*** Block opens ***

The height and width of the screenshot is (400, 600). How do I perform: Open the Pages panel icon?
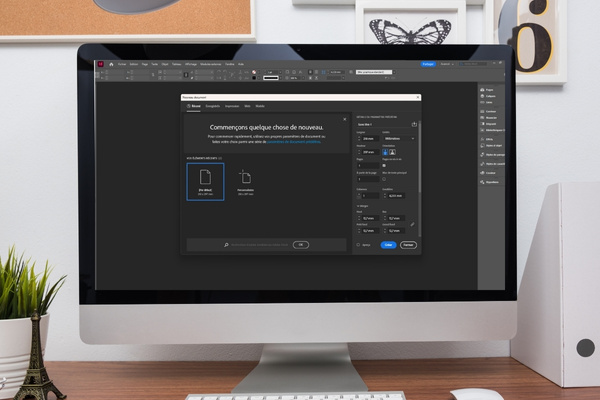(x=482, y=89)
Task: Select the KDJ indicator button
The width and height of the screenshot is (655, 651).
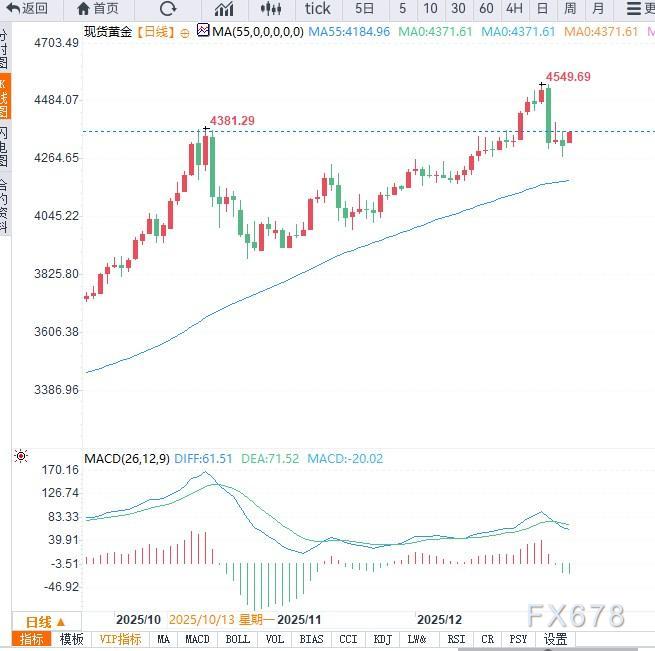Action: point(382,640)
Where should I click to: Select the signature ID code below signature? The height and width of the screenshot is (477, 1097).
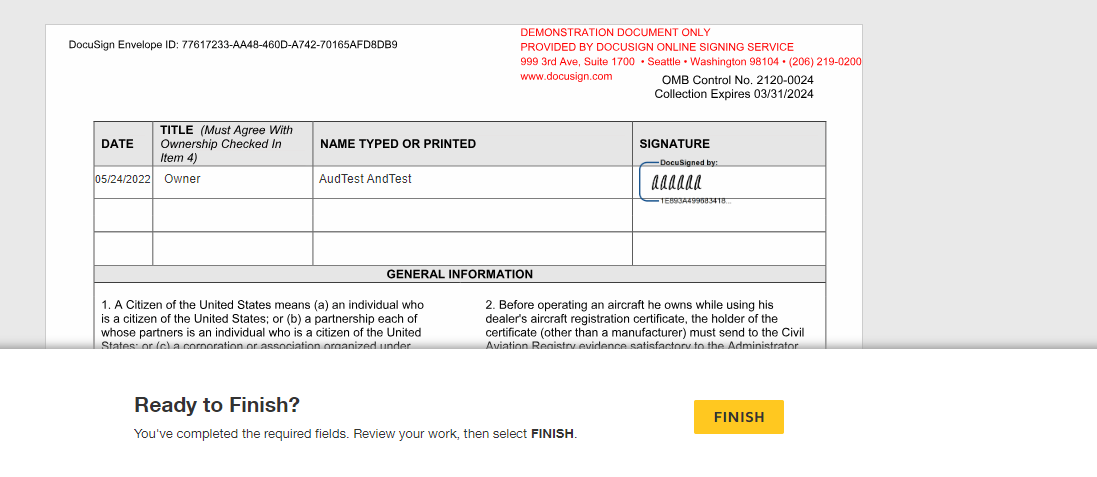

*** Block closes ***

**Problem description**
Could the data above be reproduced exactly, with the pictures left out?

**Reply**
The height and width of the screenshot is (400, 600). How do I perform: Open the Pages panel icon?
(x=482, y=89)
Task: Select the KDJ indicator button
The width and height of the screenshot is (655, 651).
Action: point(382,640)
Where should I click to: Select the signature ID code below signature? The height and width of the screenshot is (477, 1097).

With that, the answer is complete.